Reading on the roof.
John Clarke never could have realised how accurate he would be when he sang ‘We don't know how lucky we are’. New Zealand doesn't realise how lucky it is. Watching New Zealand from afar I have a degree of pride, but also an eye of jealousy and warning of caution. Because the thing about luck is that it's often easy to take for granted. Living in London, I’ve woken up the past few mornings knowing hundreds of people will die from coronavirus that day. I’ve gone to bed to the sound of sirens that pierce the now unusually quiet London nights. When you know there are hundreds of people dying everyday, including children and young adults, it makes the stakes for a simple visit to the supermarket feel a lot higher. Yet it’s both concerning and bizarre at just how normalised by the public it has become, to have unseen hundreds die every day. Which adds to the frustration as some still ignore basic distancing rules. New Zealand at last count had 1489 cases. By comparison The UK has had over 33,000 deaths. Adjusted for population that is more than one death for every 2000 people in the UK. New Zealand’s death rate is one for every 228,000 people. London alone has now had more people die than the entire population of the West Coast. The UK recently rolled back it’s quarantine measures - a decision that’s been scrutinized for being too confusing, coming off the back of a faux-lockdown, and now bearing Europe’s highest death toll. New Zealand by comparison receives nothing but praise for its early intervention and clearer messaging. The UK is even set to copy the bubble system. Lockdown in London is probably quite different from most in New Zealand.
Many, verging on most, people in London don’t have their own backyards. London is a dense city, where houses are typically small and built close together. So Londoners usually go to the local park to have a barbecue and enjoy the sunshine. In simpler times heading to the park was harmless. Now, not so much. Suddenly any flat or house with outdoor space, or even regular sun, is a sign of status.

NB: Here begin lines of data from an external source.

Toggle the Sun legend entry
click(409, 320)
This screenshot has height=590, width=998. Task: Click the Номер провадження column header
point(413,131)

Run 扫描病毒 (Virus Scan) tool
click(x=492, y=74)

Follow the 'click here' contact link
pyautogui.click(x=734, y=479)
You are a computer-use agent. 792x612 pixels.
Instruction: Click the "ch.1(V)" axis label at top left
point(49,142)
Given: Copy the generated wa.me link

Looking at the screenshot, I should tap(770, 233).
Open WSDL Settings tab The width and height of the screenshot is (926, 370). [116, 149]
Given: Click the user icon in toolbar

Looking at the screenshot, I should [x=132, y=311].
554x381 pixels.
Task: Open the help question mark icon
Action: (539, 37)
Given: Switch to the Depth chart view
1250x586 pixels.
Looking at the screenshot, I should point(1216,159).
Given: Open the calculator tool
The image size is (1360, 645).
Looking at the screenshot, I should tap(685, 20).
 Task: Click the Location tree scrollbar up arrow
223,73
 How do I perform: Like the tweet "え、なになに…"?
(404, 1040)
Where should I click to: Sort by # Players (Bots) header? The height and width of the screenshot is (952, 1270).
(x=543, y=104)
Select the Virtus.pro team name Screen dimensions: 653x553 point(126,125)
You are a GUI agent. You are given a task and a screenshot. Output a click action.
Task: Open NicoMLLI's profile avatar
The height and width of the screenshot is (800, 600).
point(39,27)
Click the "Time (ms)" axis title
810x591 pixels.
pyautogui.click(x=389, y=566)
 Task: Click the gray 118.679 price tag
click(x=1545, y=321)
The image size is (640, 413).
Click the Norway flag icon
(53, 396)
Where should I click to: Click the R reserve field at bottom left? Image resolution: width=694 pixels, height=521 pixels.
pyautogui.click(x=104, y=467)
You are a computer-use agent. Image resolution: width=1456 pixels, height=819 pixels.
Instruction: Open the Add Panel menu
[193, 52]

My flatmate and I have often resorted to venturing onto a small square of roof to take in the sun. Lacking a garden we’ve started to grow plants in jars, sitting in a patch of sun in the kitchen. We’ve adapted in what ways we can, as have others, and amidst a global pandemic, I often find myself appreciative that my circumstances are not worse. As New Zealand reopens shops, bars and more, the prospect of a return to ‘normal life’ in the UK still seems distant. So I’ll keep enviously watching New Zealand from afar. Just don’t take it for granted. You never realise what you’ve got till it's gone.
Nic McBride pictured far right working at Ferrari's Lounge Bar when last living in Greymouth.